*TO DO*:
Go through each line of the records below and count those with the word "showing"; give only the total.
[[ DATA EXCERPTS, beginning ]]
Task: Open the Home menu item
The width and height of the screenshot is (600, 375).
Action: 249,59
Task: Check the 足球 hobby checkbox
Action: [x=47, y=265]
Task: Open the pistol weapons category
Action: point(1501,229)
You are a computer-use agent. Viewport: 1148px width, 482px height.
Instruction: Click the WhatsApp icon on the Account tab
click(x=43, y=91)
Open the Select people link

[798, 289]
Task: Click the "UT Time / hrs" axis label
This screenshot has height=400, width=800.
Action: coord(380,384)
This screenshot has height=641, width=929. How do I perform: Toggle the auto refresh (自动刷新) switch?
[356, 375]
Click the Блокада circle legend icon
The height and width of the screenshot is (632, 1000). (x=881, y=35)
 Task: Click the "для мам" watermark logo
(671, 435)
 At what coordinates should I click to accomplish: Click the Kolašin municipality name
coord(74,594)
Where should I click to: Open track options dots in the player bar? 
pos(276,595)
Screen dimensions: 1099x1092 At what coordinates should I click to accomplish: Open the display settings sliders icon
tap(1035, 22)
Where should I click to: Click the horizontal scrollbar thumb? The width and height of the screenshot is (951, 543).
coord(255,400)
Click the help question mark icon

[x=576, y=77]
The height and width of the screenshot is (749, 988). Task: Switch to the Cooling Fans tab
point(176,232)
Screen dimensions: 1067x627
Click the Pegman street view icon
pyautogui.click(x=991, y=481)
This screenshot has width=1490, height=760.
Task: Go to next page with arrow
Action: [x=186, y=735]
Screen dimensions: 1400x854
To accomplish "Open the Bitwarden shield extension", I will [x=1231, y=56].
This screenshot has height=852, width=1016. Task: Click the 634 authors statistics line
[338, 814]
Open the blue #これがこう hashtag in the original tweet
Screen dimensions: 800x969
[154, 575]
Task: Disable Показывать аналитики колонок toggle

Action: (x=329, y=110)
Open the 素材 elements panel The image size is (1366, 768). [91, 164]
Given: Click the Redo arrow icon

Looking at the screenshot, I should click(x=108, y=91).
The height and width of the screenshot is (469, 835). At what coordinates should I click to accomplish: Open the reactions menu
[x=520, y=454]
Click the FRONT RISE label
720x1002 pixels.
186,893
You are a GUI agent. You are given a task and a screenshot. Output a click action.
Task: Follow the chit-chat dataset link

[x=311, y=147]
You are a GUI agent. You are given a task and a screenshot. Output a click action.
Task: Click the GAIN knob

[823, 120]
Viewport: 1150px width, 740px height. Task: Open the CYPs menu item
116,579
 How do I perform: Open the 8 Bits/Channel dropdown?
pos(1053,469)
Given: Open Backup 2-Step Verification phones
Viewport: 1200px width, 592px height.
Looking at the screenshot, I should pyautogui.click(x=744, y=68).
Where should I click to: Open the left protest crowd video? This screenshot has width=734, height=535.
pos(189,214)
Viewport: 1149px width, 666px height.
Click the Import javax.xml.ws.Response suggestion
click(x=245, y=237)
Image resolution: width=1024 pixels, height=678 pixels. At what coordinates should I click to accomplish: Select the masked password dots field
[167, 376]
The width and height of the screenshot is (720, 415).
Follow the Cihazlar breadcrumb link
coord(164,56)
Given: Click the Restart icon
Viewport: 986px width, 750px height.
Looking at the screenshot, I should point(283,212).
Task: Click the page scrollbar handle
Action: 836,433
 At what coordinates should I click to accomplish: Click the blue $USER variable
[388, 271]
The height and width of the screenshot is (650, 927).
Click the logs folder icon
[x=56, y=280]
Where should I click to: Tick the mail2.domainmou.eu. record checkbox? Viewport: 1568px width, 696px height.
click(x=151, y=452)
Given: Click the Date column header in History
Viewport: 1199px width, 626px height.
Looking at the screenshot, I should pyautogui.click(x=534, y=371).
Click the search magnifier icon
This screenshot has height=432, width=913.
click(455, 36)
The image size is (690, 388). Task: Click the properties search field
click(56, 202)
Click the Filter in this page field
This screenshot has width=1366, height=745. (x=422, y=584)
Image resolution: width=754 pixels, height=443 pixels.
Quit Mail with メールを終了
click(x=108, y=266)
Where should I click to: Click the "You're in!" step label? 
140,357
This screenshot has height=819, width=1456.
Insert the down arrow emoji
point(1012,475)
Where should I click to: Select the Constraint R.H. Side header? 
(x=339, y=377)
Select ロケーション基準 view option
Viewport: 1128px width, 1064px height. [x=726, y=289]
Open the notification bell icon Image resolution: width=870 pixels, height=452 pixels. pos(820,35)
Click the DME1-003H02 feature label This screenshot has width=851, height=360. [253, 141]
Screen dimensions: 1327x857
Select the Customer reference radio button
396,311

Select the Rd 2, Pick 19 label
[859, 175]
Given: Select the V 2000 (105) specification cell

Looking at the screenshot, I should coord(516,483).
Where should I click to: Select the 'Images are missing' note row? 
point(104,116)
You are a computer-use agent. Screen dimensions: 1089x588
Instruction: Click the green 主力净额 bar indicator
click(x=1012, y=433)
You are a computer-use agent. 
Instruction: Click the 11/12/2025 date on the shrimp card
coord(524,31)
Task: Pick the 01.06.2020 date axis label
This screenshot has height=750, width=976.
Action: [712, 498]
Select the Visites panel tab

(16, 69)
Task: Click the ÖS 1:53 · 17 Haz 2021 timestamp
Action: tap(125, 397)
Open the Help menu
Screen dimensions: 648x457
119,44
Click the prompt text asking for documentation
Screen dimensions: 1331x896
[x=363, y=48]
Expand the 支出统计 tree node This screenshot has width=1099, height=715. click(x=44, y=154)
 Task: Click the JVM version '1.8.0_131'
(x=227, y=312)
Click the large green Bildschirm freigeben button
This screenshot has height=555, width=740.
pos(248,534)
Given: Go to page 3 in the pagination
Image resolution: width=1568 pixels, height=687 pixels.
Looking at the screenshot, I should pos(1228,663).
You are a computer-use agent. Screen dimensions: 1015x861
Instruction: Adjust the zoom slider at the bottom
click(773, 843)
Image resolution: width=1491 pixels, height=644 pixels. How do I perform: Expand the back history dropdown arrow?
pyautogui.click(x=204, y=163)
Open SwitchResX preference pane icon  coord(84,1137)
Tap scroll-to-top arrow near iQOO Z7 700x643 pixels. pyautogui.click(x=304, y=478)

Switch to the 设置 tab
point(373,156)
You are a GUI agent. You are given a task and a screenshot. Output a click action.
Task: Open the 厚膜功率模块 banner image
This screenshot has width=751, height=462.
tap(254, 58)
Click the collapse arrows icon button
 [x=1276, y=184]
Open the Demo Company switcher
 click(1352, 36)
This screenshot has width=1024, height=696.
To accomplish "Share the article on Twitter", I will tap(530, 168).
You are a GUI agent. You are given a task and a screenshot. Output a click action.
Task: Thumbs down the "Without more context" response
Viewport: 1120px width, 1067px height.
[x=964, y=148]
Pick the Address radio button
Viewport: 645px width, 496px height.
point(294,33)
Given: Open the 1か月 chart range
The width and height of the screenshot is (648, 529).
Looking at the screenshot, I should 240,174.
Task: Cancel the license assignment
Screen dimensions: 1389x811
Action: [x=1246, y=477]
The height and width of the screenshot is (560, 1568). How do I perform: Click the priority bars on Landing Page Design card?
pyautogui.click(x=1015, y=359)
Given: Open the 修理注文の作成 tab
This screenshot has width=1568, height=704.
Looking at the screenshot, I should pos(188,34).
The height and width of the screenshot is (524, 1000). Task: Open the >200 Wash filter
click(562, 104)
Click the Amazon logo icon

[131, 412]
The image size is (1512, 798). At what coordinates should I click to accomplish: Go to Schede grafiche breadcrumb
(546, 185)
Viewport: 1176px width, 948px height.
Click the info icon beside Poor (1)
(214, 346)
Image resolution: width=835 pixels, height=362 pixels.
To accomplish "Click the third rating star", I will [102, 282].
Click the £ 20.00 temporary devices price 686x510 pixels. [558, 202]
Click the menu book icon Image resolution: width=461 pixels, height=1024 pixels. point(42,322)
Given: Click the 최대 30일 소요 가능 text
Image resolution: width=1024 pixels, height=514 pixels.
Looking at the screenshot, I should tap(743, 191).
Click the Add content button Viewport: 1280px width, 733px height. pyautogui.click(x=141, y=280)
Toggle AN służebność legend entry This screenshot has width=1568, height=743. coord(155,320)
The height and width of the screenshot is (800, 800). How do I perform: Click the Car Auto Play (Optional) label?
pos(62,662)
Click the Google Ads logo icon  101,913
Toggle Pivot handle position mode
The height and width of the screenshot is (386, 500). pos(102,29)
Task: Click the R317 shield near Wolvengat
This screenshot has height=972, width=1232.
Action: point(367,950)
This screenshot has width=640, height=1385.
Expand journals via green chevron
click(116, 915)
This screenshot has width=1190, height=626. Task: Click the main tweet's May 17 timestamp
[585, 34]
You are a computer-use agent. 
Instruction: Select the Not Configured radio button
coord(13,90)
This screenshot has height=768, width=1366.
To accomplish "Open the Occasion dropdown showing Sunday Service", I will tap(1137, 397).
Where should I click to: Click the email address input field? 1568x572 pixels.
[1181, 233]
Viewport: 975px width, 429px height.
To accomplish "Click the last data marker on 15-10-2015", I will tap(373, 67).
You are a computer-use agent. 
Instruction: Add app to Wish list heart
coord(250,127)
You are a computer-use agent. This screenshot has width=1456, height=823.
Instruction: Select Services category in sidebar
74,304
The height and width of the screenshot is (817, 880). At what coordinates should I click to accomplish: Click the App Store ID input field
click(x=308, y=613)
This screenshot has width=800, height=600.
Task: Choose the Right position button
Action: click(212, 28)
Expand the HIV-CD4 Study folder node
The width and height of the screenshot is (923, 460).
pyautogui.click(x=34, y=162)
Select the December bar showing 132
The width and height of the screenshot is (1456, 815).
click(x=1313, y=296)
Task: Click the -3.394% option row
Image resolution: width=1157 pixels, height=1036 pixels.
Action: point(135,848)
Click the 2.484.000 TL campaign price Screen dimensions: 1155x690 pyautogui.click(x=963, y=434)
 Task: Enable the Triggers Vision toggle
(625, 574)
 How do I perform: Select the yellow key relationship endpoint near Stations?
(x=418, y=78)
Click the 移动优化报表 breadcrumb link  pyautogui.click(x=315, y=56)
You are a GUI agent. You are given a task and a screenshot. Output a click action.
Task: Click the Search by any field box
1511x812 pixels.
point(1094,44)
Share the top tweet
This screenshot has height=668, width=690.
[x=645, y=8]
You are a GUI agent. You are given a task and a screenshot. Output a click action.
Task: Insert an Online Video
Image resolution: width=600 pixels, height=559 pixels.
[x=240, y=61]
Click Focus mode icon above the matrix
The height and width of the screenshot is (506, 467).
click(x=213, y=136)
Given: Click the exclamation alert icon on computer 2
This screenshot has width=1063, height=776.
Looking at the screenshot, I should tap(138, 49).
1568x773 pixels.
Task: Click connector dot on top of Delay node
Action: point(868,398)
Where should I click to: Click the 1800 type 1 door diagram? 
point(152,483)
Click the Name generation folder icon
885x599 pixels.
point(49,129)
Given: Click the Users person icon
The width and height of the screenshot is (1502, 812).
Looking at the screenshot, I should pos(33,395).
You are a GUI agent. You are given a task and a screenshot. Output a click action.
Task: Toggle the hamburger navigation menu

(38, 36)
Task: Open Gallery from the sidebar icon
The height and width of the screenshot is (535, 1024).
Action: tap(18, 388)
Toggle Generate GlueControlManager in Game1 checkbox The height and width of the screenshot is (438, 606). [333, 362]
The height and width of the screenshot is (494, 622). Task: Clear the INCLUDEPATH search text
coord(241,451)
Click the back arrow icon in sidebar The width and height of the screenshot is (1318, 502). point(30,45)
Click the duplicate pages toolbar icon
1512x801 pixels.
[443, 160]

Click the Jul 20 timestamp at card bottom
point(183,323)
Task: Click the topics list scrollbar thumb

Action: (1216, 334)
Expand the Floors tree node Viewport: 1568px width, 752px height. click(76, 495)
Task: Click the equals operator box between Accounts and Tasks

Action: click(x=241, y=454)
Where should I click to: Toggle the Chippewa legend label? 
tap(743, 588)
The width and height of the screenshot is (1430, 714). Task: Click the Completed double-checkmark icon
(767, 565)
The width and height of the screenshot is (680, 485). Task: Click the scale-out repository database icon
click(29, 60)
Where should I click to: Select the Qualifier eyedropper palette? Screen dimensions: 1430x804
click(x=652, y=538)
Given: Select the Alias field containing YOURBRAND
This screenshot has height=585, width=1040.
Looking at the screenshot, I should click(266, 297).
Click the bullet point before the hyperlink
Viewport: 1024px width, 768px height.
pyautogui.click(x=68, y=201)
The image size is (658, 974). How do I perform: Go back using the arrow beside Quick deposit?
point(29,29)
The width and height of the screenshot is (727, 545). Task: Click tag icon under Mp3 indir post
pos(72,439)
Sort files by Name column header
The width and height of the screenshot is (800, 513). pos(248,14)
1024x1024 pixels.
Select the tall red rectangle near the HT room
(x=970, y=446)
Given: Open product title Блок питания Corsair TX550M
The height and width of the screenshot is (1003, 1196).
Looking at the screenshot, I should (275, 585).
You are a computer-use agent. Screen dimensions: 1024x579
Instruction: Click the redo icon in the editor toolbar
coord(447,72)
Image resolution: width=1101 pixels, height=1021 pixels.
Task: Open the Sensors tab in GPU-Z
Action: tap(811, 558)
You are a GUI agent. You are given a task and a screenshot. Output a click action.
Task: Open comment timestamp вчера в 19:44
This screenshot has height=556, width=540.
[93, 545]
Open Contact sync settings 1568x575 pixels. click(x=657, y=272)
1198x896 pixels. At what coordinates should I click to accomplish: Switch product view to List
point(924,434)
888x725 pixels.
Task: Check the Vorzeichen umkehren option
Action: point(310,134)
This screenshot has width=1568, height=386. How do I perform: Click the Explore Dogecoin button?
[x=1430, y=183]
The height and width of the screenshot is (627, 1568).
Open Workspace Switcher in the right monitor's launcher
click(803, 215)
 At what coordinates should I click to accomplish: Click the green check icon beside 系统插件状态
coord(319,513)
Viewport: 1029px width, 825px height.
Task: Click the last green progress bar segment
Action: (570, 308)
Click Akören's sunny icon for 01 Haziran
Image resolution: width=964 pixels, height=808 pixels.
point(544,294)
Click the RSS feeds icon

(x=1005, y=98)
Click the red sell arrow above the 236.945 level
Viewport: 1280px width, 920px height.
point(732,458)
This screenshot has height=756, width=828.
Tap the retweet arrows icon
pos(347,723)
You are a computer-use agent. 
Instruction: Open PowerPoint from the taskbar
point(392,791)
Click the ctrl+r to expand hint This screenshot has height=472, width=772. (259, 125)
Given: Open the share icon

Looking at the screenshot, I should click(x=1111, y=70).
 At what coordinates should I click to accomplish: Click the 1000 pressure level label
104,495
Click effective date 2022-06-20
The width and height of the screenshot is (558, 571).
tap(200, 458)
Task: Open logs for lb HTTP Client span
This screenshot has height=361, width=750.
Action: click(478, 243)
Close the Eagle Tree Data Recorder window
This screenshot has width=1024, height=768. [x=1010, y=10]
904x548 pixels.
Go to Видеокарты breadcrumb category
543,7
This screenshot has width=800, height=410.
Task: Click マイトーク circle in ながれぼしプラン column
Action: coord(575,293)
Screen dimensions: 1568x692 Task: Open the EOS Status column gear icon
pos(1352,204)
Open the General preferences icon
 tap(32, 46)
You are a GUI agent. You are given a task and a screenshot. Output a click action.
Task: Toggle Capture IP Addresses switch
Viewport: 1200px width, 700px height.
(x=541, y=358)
[[ DATA EXCERPTS, end ]]
*RESPONSE AREA*:
2